▸ **Given passage**
"""

Fraud Charge Against Goldman Sachs Takes Toll On Market IndicesFraud Charge Against Goldman Sachs Takes Toll On Market Indices
Stock prices whiz by on a ticker near the Goldman Sachs booth on the floor of the New York Stock Exchange April 16, 2010 in New York, New York. Chris Hondros/Getty Images

Goldman Sachs Group Inc reported a nearly fourfold rise in quarterly profit on Wednesday as it benefited, like other big banks, from a surge in trading following Donald Trump’s surprise win in November’s presidential election.

Goldman’s net income attributable to common shareholders soared to $2.15 billion in the fourth quarter ended Dec. 31 from $574 million a year earlier, when the Wall Street bank was hit with a $5 billion legal settlement.

Earnings per share jumped to $5.08 from $1.27.

On an adjusted basis, the bank earned $5.08 per share, handily beating the average analysts’ estimate of $4.82, according to Thomson Reuters I/B/E/S.

Goldman’s revenue from trading fixed-income securities, currencies and commodities shot up 78.3 percent to $2.00 billion.


Morgan Stanley, Goldman’s closest rival, reported on Tuesday that its revenue from fixed-income trading jumped about 173 percent in the latest quarter.

While Goldman typically relies more on trading than its competitors, the bank has been trying to shift its model over the last few years to rely less on the business and more on stable markets such as investment management.

The bank has also made a push into consumer lending, launching an online platform called Marcus late last year.

Goldman’s total net revenue jumped 12.3 percent to $8.17 billion, beating the average estimate of $7.72 billion.

"""

▸ **Written request A**
Summarize the Goldman Sachs article in two sentences.
▸ **Written request B**
Repeat, word for word, everything in the Goldman Sachs article from "The bank has also" down to "of $7.72 billion.".

▸ **Data section**
"""

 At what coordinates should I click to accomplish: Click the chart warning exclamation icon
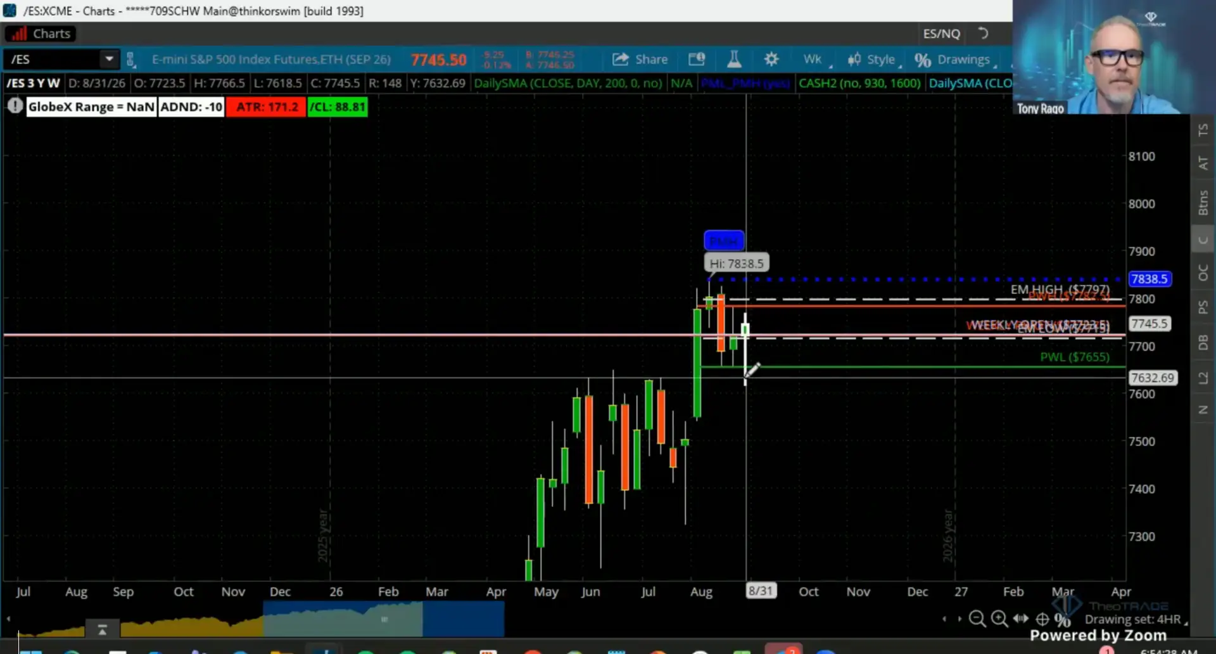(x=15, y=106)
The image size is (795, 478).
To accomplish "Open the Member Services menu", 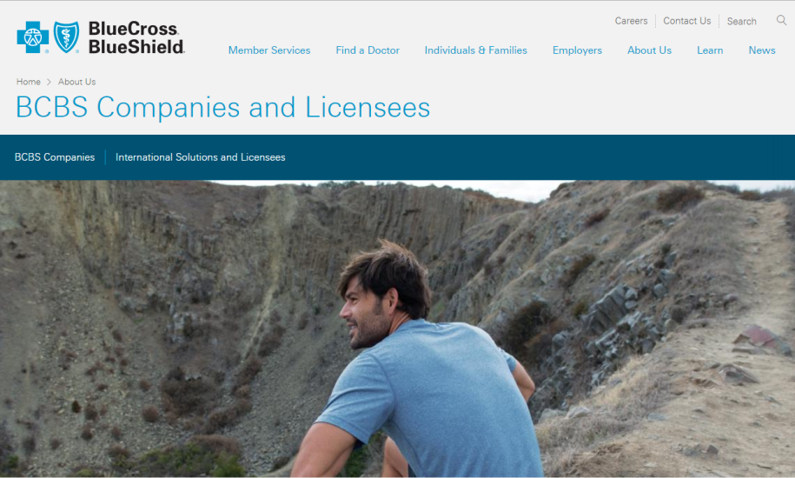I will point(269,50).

"""

▸ **Exercise output A**
Goldman Sachs reported that its fourth-quarter net income attributable to common shareholders rose nearly fourfold to $2.15 billion, and its earnings per share of $5.08 beat analysts' estimates, as trading surged after Donald Trump's election win. Its trading revenue from fixed-income securities, currencies and commodities rose 78.3 percent, and total net revenue climbed 12.3 percent to $8.17 billion, even as the bank tries to rely less on trading by shifting toward investment management and pushing into consumer lending.

▸ **Exercise output B**
The bank has also made a push into consumer lending, launching an online platform called Marcus late last year.

Goldman’s total net revenue jumped 12.3 percent to $8.17 billion, beating the average estimate of $7.72 billion.